* WHAT THIS TASK INVOLVES: Put the records from the line containing "coordinates (154, 126)." through the line containing "favorites is located" into a Markdown table with the columns "Row" and "Line". Number each row and leave out blank lines.
— Start —
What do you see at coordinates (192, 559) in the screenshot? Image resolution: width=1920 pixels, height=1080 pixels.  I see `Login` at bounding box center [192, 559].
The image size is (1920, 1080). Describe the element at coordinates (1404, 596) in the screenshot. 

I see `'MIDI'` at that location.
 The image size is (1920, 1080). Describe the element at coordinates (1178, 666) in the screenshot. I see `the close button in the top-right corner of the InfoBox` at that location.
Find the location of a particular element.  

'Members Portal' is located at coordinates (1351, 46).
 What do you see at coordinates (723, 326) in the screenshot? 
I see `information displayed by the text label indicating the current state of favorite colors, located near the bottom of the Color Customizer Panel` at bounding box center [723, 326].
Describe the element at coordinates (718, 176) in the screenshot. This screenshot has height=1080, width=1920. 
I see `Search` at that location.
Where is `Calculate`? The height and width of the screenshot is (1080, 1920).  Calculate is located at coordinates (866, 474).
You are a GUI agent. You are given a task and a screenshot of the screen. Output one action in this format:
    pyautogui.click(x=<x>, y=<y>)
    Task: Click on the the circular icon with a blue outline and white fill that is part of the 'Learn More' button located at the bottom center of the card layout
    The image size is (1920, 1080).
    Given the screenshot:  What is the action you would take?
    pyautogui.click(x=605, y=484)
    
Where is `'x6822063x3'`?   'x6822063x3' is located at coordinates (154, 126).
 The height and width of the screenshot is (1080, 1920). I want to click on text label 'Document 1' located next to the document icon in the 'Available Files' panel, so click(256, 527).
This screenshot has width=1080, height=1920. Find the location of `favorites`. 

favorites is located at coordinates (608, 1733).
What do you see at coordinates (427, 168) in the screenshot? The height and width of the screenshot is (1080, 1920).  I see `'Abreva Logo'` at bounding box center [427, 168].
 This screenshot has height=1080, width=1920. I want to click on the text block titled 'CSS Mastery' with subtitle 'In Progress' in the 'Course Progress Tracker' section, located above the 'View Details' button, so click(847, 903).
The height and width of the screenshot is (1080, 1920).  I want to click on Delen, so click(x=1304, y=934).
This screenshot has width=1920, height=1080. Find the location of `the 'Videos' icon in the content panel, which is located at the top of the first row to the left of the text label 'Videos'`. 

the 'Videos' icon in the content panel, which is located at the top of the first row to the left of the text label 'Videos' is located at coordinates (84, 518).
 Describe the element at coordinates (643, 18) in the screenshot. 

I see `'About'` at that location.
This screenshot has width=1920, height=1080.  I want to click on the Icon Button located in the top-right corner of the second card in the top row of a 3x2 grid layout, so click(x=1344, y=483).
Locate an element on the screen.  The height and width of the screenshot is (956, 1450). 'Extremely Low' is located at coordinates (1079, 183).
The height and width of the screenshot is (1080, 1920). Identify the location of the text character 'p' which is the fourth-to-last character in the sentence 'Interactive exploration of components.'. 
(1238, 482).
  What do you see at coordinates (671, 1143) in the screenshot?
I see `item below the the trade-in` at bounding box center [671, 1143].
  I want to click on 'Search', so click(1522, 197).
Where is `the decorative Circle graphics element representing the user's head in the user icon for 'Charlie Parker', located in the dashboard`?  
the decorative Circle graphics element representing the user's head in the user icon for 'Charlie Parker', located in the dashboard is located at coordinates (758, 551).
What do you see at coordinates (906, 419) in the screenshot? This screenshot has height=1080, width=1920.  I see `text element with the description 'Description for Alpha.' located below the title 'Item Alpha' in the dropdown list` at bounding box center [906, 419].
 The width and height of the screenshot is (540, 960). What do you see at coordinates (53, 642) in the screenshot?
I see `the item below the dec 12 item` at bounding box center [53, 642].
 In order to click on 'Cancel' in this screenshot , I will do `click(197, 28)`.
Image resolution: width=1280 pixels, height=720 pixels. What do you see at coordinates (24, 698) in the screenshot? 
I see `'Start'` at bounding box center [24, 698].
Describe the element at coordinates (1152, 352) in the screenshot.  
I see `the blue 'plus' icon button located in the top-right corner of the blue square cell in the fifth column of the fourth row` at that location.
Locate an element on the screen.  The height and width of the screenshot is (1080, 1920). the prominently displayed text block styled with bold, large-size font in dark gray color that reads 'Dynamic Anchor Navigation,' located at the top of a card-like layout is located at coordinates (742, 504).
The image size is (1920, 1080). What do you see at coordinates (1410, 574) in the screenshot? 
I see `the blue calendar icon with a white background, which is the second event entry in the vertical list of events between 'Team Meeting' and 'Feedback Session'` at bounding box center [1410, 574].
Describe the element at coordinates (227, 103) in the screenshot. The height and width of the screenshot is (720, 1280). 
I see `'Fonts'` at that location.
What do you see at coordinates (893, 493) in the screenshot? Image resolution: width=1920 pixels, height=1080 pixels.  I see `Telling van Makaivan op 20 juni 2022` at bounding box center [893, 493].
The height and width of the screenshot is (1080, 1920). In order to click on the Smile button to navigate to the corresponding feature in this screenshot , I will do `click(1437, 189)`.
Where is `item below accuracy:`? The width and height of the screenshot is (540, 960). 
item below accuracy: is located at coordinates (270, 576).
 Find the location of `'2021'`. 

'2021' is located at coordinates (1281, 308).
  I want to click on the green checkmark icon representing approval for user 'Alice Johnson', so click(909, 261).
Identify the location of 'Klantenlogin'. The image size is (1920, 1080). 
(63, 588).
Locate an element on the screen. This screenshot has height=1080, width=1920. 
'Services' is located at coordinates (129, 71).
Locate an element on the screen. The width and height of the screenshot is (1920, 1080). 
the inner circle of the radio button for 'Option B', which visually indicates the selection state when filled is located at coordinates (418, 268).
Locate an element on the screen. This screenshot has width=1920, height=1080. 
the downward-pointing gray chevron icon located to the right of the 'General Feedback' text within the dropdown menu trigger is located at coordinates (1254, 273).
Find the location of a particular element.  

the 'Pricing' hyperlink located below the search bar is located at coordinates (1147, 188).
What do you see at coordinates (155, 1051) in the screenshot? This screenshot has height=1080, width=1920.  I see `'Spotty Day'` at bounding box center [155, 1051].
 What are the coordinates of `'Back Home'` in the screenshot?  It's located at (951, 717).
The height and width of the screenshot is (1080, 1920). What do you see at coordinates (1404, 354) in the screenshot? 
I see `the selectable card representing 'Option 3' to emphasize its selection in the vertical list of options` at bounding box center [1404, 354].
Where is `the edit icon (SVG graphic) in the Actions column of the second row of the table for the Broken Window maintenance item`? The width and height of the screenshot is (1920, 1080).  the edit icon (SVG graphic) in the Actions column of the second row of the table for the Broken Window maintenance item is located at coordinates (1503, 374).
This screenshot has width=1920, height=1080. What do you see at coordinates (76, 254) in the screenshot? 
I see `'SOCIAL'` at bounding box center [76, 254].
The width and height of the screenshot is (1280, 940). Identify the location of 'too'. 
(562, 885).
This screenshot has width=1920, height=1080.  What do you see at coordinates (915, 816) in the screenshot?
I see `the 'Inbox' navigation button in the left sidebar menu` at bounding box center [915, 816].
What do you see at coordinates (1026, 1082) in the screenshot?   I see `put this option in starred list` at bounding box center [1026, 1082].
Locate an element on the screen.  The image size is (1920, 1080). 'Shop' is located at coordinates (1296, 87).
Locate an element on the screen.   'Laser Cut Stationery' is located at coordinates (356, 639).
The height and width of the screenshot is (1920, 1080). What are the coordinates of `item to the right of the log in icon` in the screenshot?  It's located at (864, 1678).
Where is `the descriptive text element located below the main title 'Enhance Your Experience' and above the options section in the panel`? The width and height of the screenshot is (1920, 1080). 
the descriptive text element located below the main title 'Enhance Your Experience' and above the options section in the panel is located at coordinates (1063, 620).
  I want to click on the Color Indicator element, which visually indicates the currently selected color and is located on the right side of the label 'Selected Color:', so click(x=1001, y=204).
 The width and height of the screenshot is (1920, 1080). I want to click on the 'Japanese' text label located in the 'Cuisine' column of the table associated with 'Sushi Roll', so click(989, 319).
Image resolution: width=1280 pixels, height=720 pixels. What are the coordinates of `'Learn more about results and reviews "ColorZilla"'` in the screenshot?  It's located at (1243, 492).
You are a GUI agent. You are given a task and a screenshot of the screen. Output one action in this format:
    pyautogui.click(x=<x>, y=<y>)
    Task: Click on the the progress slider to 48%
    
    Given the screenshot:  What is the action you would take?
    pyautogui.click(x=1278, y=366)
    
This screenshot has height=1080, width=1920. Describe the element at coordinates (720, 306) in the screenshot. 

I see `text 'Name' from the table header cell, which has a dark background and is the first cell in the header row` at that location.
— End —
* ANSWER TO THE TASK:
| Row | Line |
|---|---|
| 1 | Where is `'x6822063x3'`?   'x6822063x3' is located at coordinates (154, 126). |
| 2 |  The height and width of the screenshot is (1080, 1920). I want to click on text label 'Document 1' located next to the document icon in the 'Available Files' panel, so click(256, 527). |
| 3 | This screenshot has width=1080, height=1920. Find the location of `favorites`.  |
| 4 | favorites is located at coordinates (608, 1733). |